Our hypothesis for this work is displayed in Fig. 1. The GO surface is full of oxygen functional groups, but there is a gradual removal of oxygen by the controlled chemical reduction. Not surprisingly, the surface charge (−) of GO will drop, and therefore the hydrophobicity of the carbon nanosheets will be restored to some extent.¹⁷ This control of surface properties facilitates convenient binding of graphene materials with various modifiers via covalent or non-covalent binding.¹⁸

Fig. 1 Schematic of the surface chemistry tuning of graphene oxide. [Ru(bpy)₃]²⁺ was used as the probe to observe the change in properties on the graphene surface, by monitoring the transformation of dominate interactions in CRGO–[Ru(bpy)₃]²⁺ composites.

[Ru(bpy)₃]²⁺ is amphipathic molecule with three bipyridine ligands binding to a ruthenium metal center,¹⁹ in a three-dimensional spatial arrangement (see ESI,† Fig. S1). We selected [Ru(bpy)₃]²⁺ as the modification molecule because it is able to probe the graphene surface through two categories of non-covalent binding, namely electrostatic interaction and π–π stacking.^20,21 Interestingly, the mechanisms of these two binding categories are somewhat contradictory, with the former based on surface charge, while the latter is dependent on the hydrophobicity of the graphene sheets. Thus, we examined the interactions that existed between GO and [Ru(bpy)₃]²⁺ for a better understanding of its surface chemistry. Self-assembly was applied to prepare all of the samples by simple chemical mixing and slight shaking.

Firstly, UV-vis absorbance spectra (Fig. 2a) showed that the absorbance intensities of [Ru(bpy)₃]²⁺–GO hybrids were positively correlative to the dosage of GO. However, the peak at 456 nm, attributed to the metal-to-ligand transition of [Ru(bpy)₃]²⁺, was decreased by GO binding. This is due to the new pathway of electron transfer introduced by GO, in which the Ru metal center directly delivered an electron to the GO sheets via COOH or OH, indicative of their electrostatic interaction.²² This was further characterized by a zeta potential test (see ESI,† Fig. S2). The addition of [Ru(bpy)₃]²⁺ into GO solutions caused the sudden decline of surface charge ((−) from GO). This simultaneously brought a sharp increase in particle size (almost double) due to sheet aggregation.
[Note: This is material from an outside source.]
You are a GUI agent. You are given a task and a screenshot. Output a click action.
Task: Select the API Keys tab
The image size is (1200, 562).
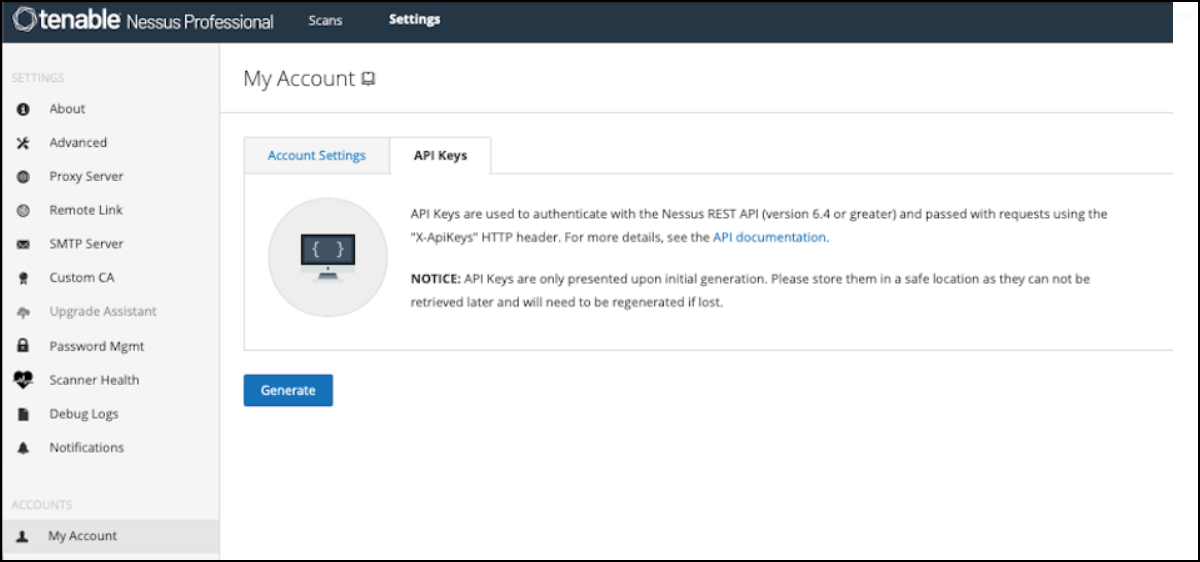tap(440, 156)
Fig. 2 Characterizations of GO–[Ru(bpy)₃]²⁺ composites to study the internal interactions. UV-vis absorbance spectra (a) and phosphorescence emission spectra (b) (excited at 286 nm) of GO–[Ru(bpy)₃]²⁺ mixture with the same dosage of [Ru(bpy)₃]²⁺ but increasing GO concentrations (shown by black arrow). All of the experiments were carried out in a basic solution (pH 9.5); with supporting ATR-FTIR (c) and XRD (d) results of GO–[Ru(bpy)₃]²⁺ composite materials which were made into thin films by vacuum filtration.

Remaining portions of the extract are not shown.